Goodwill - Goodwill represents the excess of the cost of the Company over the fair value of the net assets at the date of acquisition. The Company assesses qualitative factors to determine whether it is “more likely than not” that the fair value of a reporting unit is less than its carrying amount as a basis for determining whether it is necessary to perform the two-step goodwill impairment test. The Company evaluated qualitative factors in performing its annual goodwill impairment test for 2013 and 2012 and concluded that goodwill was not impaired. Significant events and circumstances taken into consideration in arriving at this conclusion include the level of revenues and profitability since the Company was acquired.

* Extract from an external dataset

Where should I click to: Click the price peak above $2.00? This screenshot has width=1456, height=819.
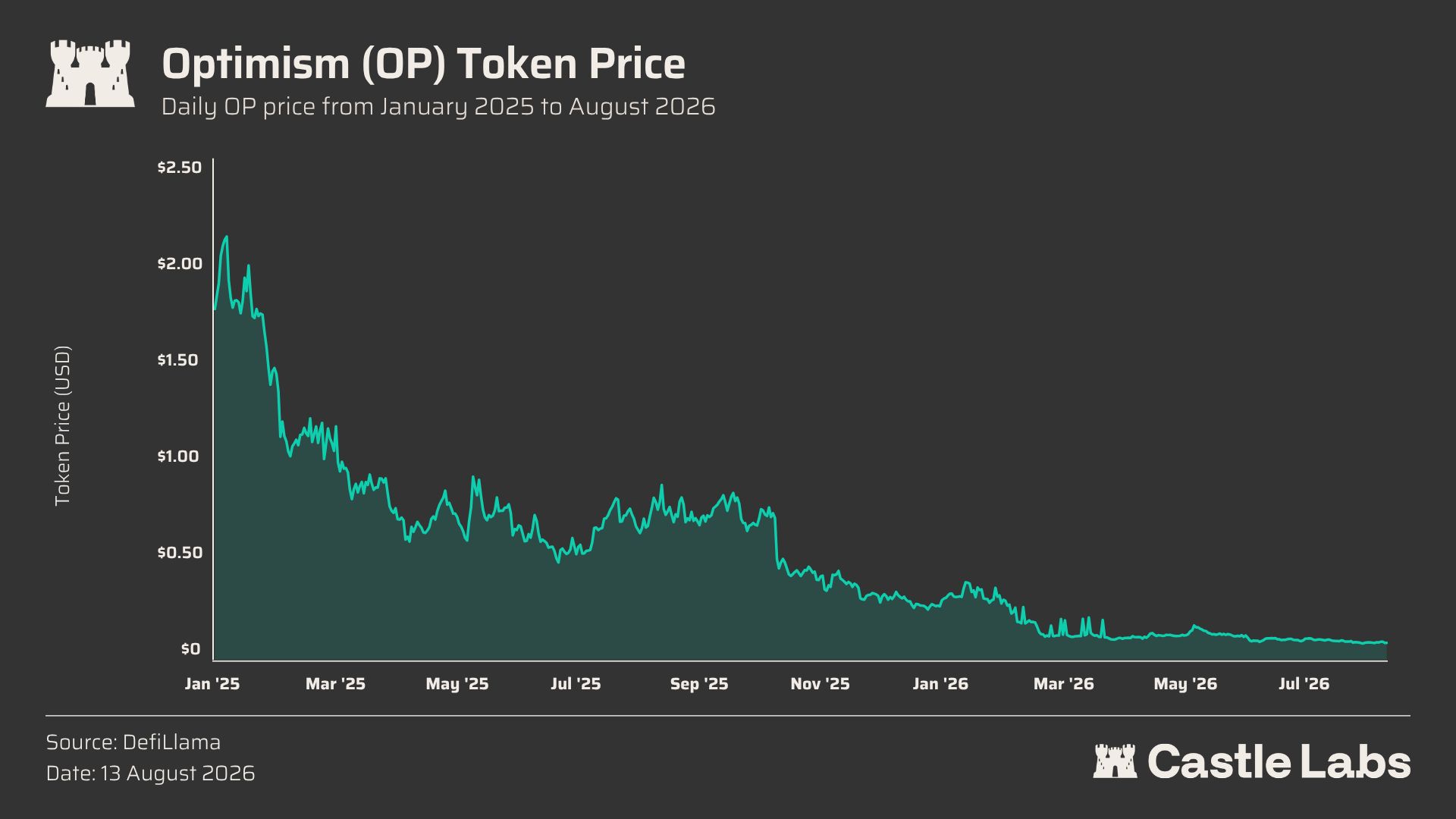coord(226,237)
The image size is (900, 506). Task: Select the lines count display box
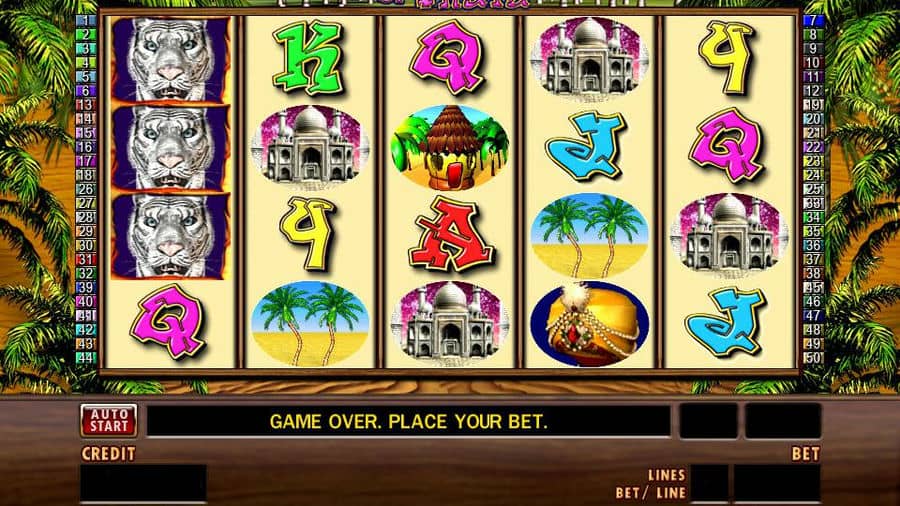pos(709,483)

Valuation of long-lived assets - Long-lived assets are reviewed for impairment whenever events or changes in circumstances indicate that the carrying amount may not be recoverable. Impairment is measured by comparing the carrying value of the long-lived assets to the estimated undiscounted future cash flows expected to result from use of the assets and their ultimate disposition. In circumstances where impairment is determined to exist, the Company will write down the assets to their estimated fair value based on either the present value of estimated expected future cash flows or the anticipated realizable market value.

 

9


SOG SPECIALTY KNIVES AND TOOLS, LLC

NOTES TO FINANCIAL STATEMENTS

 

Note 2 - Organization and Summary of Significant Accounting Policies (continued)

 

Member’s equity - Holdings is the sole member of the Company. Managers appointed by Holdings manage the business and affairs of the Company. No member or manager shall be liable for the debts, obligations, or liabilities of the Company, solely by reason of being a member or acting as a manager. Holdings will receive all profits and losses, receive all distributions, and have all the voting rights of the Company. During 2013, the Company repurchased 100 units from a member for a purchase price of $100,000.

Income taxes - The Company is a limited liability company (LLC) (taxable as a partnership for U.S. tax purposes). Accordingly, taxable income or loss generated by its activities is reported on the tax returns of its members. Management evaluated the Company’s tax positions and concluded that the Company had taken no uncertain tax positions that require adjustment to the financial statements. With few exceptions, the Company is no longer subject to income tax examinations by the U.S. federal, state, or local tax authorities for years before 2010.

Revenue recognition - Revenue from the sale of the Company’s products is recognized at time of transfer of title to the customer. Revenue is reduced by amounts relating to promotional rebates, volume rebates, cash discounts, and returns. These sales incentives and promotions totaled approximately $1,231,780 and $904,259 for the years ended December 31, 2013 and 2012, respectively. Revenue is presented net of applicable taxes.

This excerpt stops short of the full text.